The Roadmap states that Collaborative Notes will replace Wiki-based Channel Meeting Notes and will allow attendees to co-create and collaborate on their meeting agenda, notes and action items. Since Collaborative Notes are a Loop component, it will remain in sync regardless of how many places the notes are found.
A number of other releases are on the way for Microsoft 365 in December and January, although with Copilot now in the mix it remains to be seen what form they will take.
Miro Buys Visual Collaboration Freehand
Collaboration platform provider Miro announced it is buying visual collaboration platform Freehand from Invision. Miro is valued at around $17 billion following a $400 million Series C funding round last year, which effectively gave Miro $476 million in total funding since Andrey Khusid and Oleg Shardin founded the company in 2011.
However, the economic challenges of the past year had an impact, and in February 2023, Miro laid off 119 employees, around 7% of the total workforce.
According to a joint statement from both companies, the deal includes all of Freehand's technology and brand assets as well as its team.
The statement adds that Jeff Chow, the recently appointed InVision CEO who previously served as Freehand's chief product officer, will join Miro as the company's new Chief Product & Technology Officer (CPTO), along with the core team supporting Freehand.
Miro, formerly known as RealtimeBoard, is a digital collaboration platform designed to facilitate remote and distributed team communication and project management.

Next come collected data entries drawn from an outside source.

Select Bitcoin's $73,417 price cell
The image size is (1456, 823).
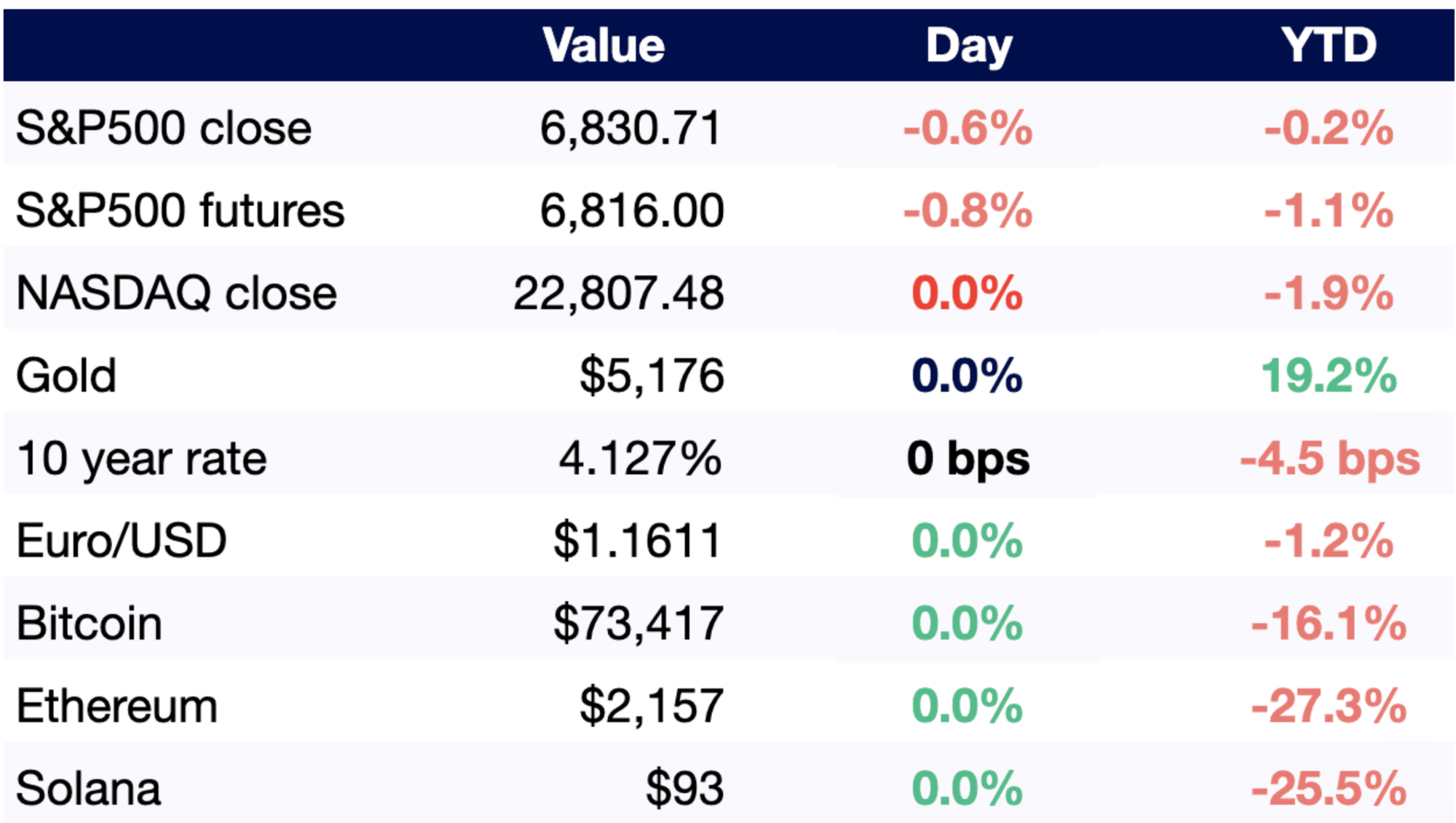[638, 624]
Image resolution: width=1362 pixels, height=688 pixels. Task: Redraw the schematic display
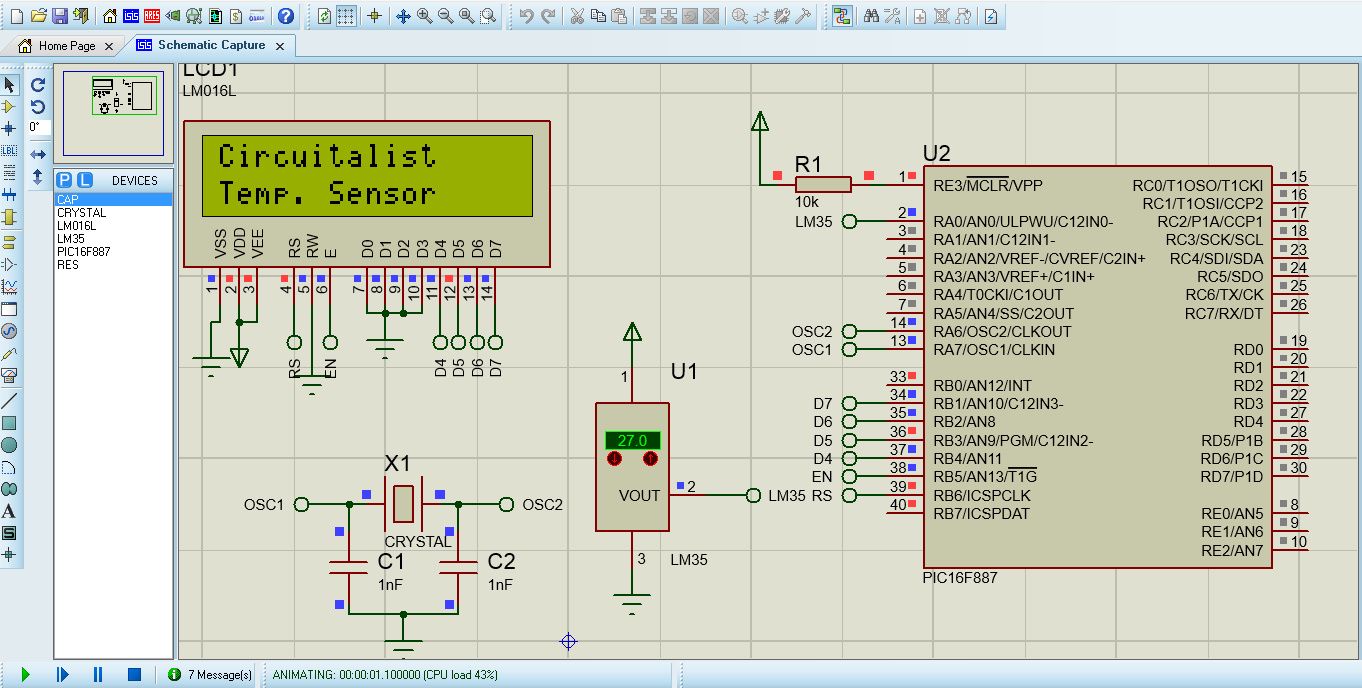pyautogui.click(x=324, y=15)
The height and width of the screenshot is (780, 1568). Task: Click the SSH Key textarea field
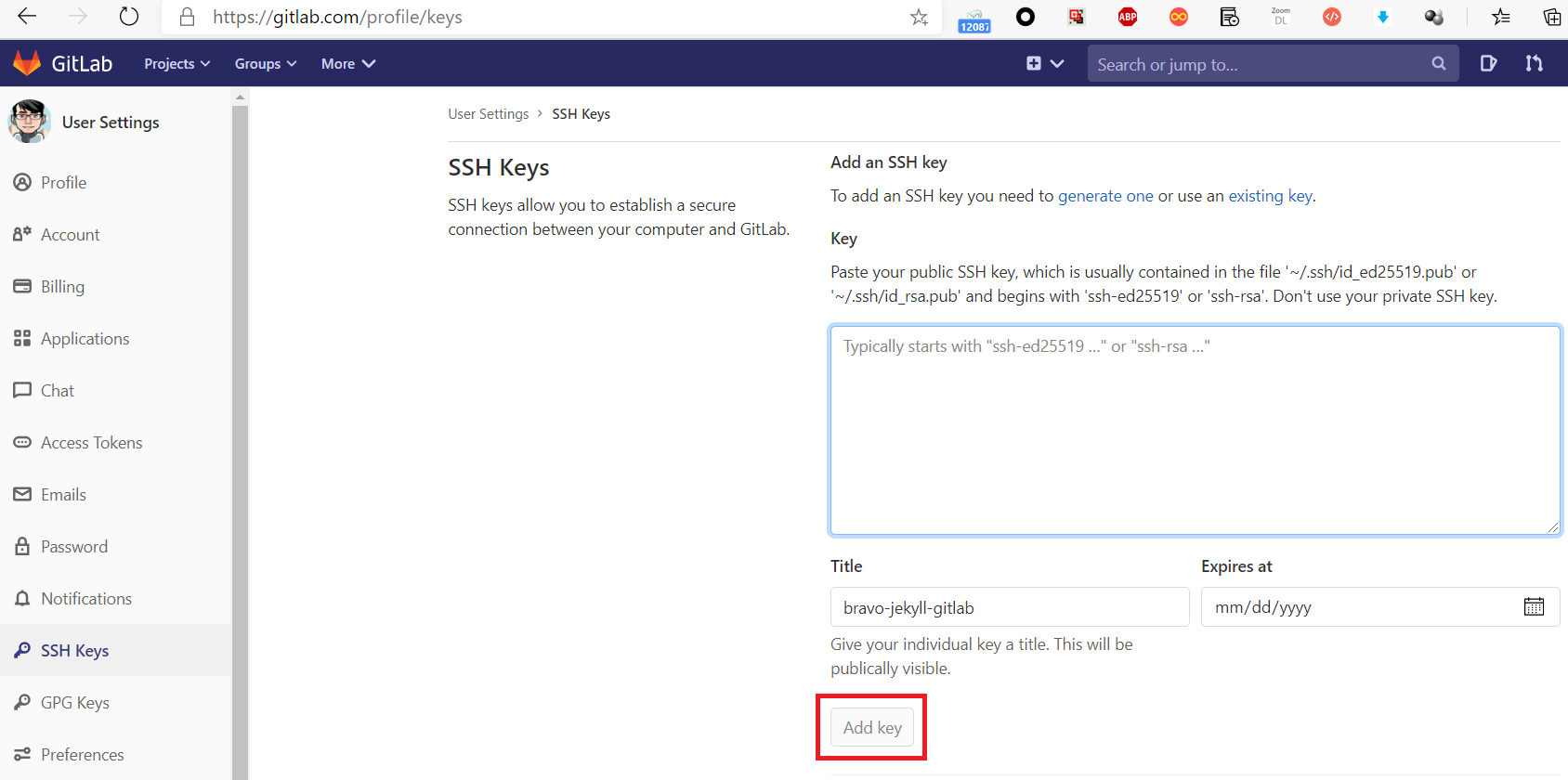pos(1195,430)
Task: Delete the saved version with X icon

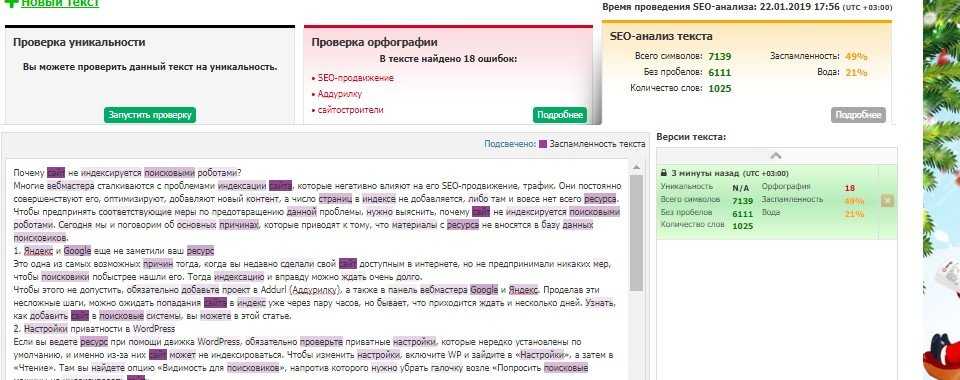Action: (x=887, y=201)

The company claims it has 200,000 customer organizations.
It develops an enterprise-grade platform with core capabilities purpose-built for all stages of production, including six core bundles:
- Product Development Workflows
- Diagramming & Process Mapping
- Workshops & Asynchronous Collaboration
- Miro AI
- Content & Data Visualization
- Visual Project Management
The six bundles are combined with an open and flexible platform designed to enable enterprises to adapt Miro to their specific needs through integrations, applications and templates.

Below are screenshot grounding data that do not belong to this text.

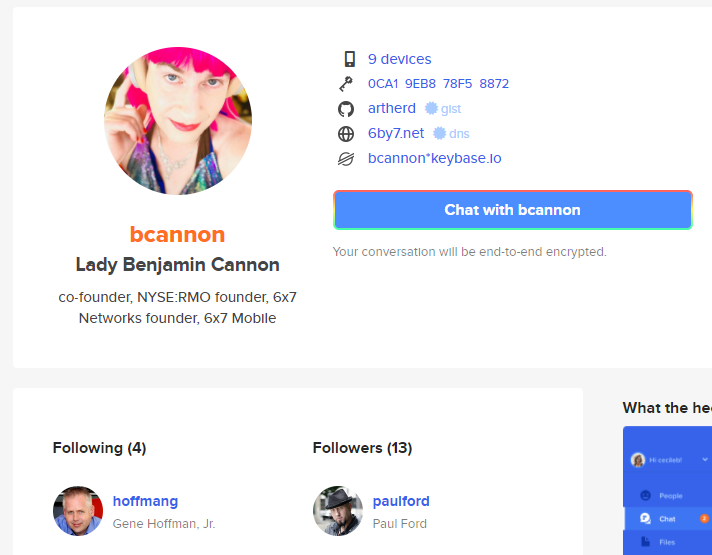Click the Chat with bcannon button

point(513,210)
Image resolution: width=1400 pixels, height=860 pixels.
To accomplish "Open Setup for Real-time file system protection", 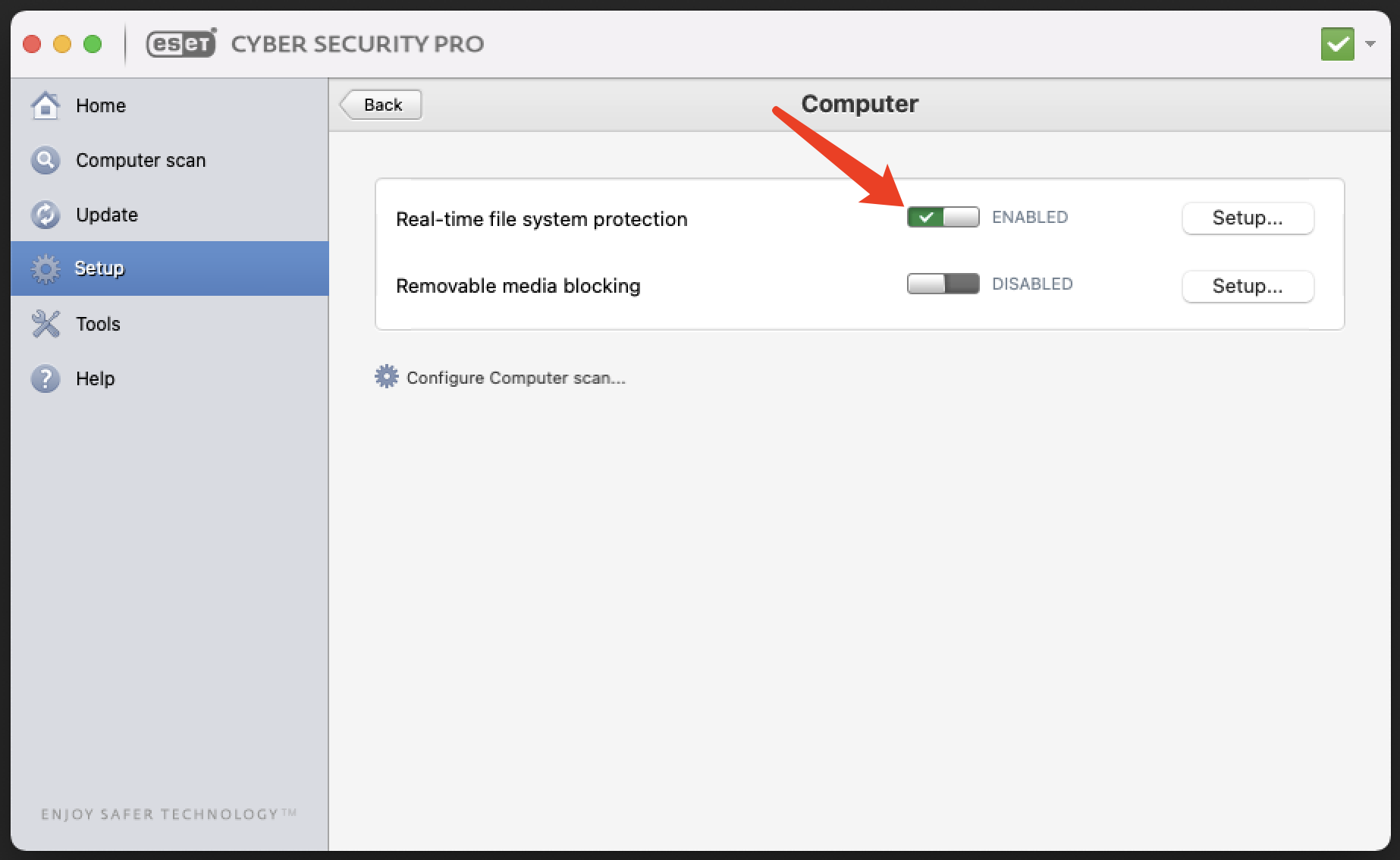I will coord(1247,218).
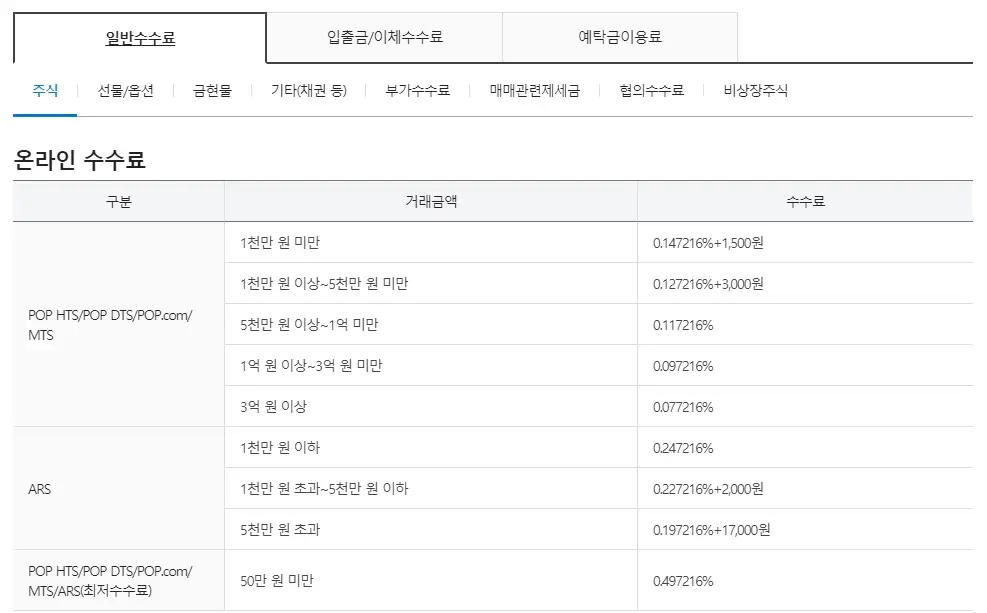Click the 거래금액 column header
This screenshot has height=613, width=987.
tap(432, 201)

Financial details of the deal were not disclosed.
IBM Creates Generative AI Investment Fund
Rounding out the news, IBM announced it is creating an investment fund designed specifically for start-ups in the AI space.
IBM will be investing across the board from early-stage to hyper-growth startups focused on accelerating generative AI technology and research for the enterprise, according to a company statement.

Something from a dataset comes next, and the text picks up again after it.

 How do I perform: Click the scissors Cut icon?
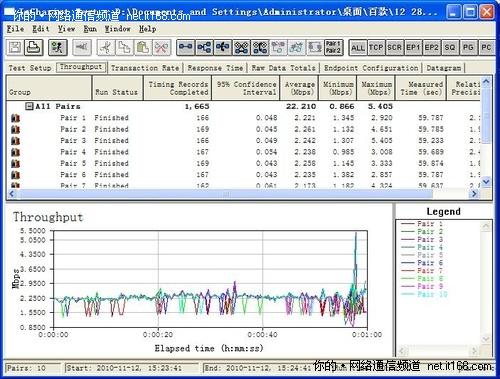click(x=106, y=47)
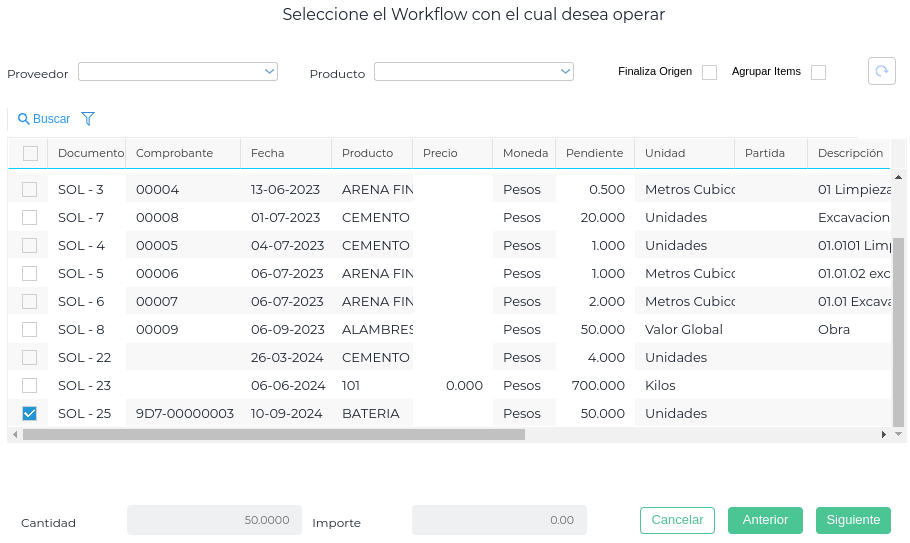Click the Cantidad input field

click(x=213, y=520)
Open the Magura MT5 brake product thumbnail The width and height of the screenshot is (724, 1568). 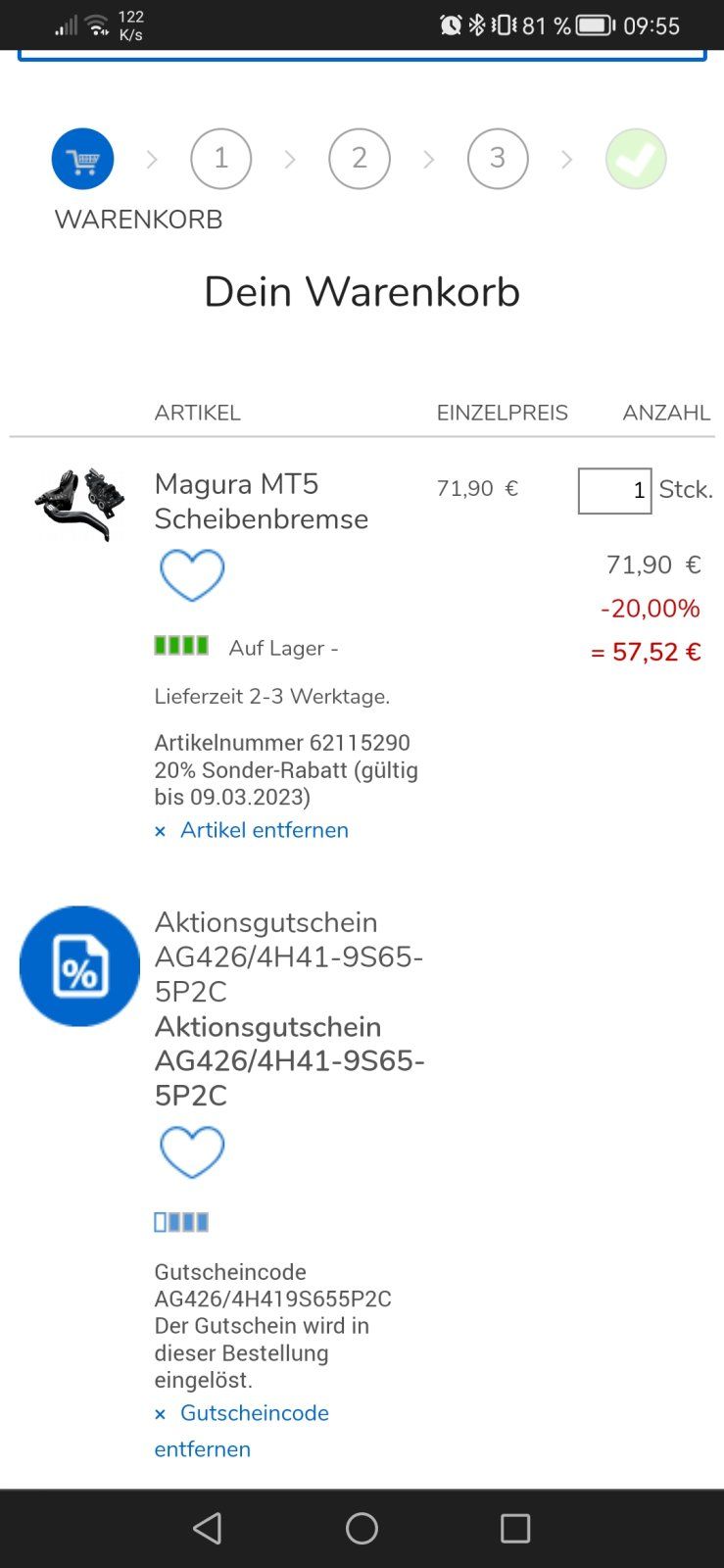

“The IBM Enterprise AI Venture Fund will invest in current and future AI leaders that are helping businesses around the world realize the potential of AI for business. Led by a dedicated team at IBM with decades of combined experience as highly successful investors and enterprise AI experts ....” the statement added.
The company will use the money to grow its ecosystem of AI partnerships, including working with companies using and building on watsonx.
IBM has been investing to fill in identified gaps in its ecosystem since Arvind Krishna took over as CEO.
Last August, for example, it announced its participation in the $235 million Series D funding round of Hugging Face, the open-source collaboration platform for the machine learning community. IBM has also contributed hundreds of open models and datasets on Hugging Face.
IBM also announced the general availability of the first models in the watsonx Granite model series in September — a collection of generative AI models to advance the infusion of generative AI into business applications and workflows.